- _Exercise objective_
Retype all of the records precisely.

- _Records contained in a dataset_
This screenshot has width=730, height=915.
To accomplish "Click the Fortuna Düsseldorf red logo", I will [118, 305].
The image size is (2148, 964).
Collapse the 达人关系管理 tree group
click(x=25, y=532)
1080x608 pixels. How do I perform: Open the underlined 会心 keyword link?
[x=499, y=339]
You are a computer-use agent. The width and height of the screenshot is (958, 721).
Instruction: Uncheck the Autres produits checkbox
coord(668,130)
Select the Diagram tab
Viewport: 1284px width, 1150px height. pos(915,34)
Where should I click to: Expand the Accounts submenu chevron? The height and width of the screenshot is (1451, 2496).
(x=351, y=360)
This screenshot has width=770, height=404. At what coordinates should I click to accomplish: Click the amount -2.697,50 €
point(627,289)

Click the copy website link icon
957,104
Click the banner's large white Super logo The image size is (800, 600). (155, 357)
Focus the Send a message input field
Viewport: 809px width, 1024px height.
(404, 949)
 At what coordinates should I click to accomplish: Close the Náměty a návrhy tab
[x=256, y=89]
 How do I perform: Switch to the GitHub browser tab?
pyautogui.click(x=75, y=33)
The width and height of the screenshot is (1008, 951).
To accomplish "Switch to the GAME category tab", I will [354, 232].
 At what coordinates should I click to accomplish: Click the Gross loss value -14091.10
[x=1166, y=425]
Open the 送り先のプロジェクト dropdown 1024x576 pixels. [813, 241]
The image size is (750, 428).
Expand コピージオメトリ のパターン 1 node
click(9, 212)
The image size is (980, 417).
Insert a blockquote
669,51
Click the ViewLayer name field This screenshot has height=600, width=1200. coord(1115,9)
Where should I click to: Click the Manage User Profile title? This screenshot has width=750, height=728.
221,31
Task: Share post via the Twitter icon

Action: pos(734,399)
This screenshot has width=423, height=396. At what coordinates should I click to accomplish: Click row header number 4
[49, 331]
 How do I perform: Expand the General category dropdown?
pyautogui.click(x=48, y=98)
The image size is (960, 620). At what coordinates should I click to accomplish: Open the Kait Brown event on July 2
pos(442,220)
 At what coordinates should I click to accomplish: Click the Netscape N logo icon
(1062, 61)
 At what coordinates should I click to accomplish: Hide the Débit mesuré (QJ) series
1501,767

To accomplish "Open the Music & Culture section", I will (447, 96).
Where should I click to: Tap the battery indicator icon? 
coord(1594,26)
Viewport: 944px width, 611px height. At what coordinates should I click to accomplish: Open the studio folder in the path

- _Solution_
This screenshot has width=730, height=915.
To accomplish "Click the Fortuna Düsseldorf red logo", I will [118, 305].
The image size is (2148, 964).
Collapse the 达人关系管理 tree group
click(x=25, y=532)
1080x608 pixels. How do I perform: Open the underlined 会心 keyword link?
[x=499, y=339]
You are a computer-use agent. The width and height of the screenshot is (958, 721).
Instruction: Uncheck the Autres produits checkbox
coord(668,130)
Select the Diagram tab
Viewport: 1284px width, 1150px height. pos(915,34)
Where should I click to: Expand the Accounts submenu chevron? The height and width of the screenshot is (1451, 2496).
(x=351, y=360)
This screenshot has width=770, height=404. At what coordinates should I click to accomplish: Click the amount -2.697,50 €
point(627,289)

Click the copy website link icon
957,104
Click the banner's large white Super logo The image size is (800, 600). (155, 357)
Focus the Send a message input field
Viewport: 809px width, 1024px height.
(404, 949)
 At what coordinates should I click to accomplish: Close the Náměty a návrhy tab
[x=256, y=89]
 How do I perform: Switch to the GitHub browser tab?
pyautogui.click(x=75, y=33)
The width and height of the screenshot is (1008, 951).
To accomplish "Switch to the GAME category tab", I will [354, 232].
 At what coordinates should I click to accomplish: Click the Gross loss value -14091.10
[x=1166, y=425]
Open the 送り先のプロジェクト dropdown 1024x576 pixels. [813, 241]
The image size is (750, 428).
Expand コピージオメトリ のパターン 1 node
click(9, 212)
The image size is (980, 417).
Insert a blockquote
669,51
Click the ViewLayer name field This screenshot has height=600, width=1200. coord(1115,9)
Where should I click to: Click the Manage User Profile title? This screenshot has width=750, height=728.
221,31
Task: Share post via the Twitter icon

Action: pos(734,399)
This screenshot has width=423, height=396. At what coordinates should I click to accomplish: Click row header number 4
[49, 331]
 How do I perform: Expand the General category dropdown?
pyautogui.click(x=48, y=98)
The image size is (960, 620). At what coordinates should I click to accomplish: Open the Kait Brown event on July 2
pos(442,220)
 At what coordinates should I click to accomplish: Click the Netscape N logo icon
(1062, 61)
 At what coordinates should I click to accomplish: Hide the Débit mesuré (QJ) series
1501,767

To accomplish "Open the Music & Culture section", I will (447, 96).
Where should I click to: Tap the battery indicator icon? 
coord(1594,26)
Viewport: 944px width, 611px height. At what coordinates should I click to accomplish: Open the studio folder in the path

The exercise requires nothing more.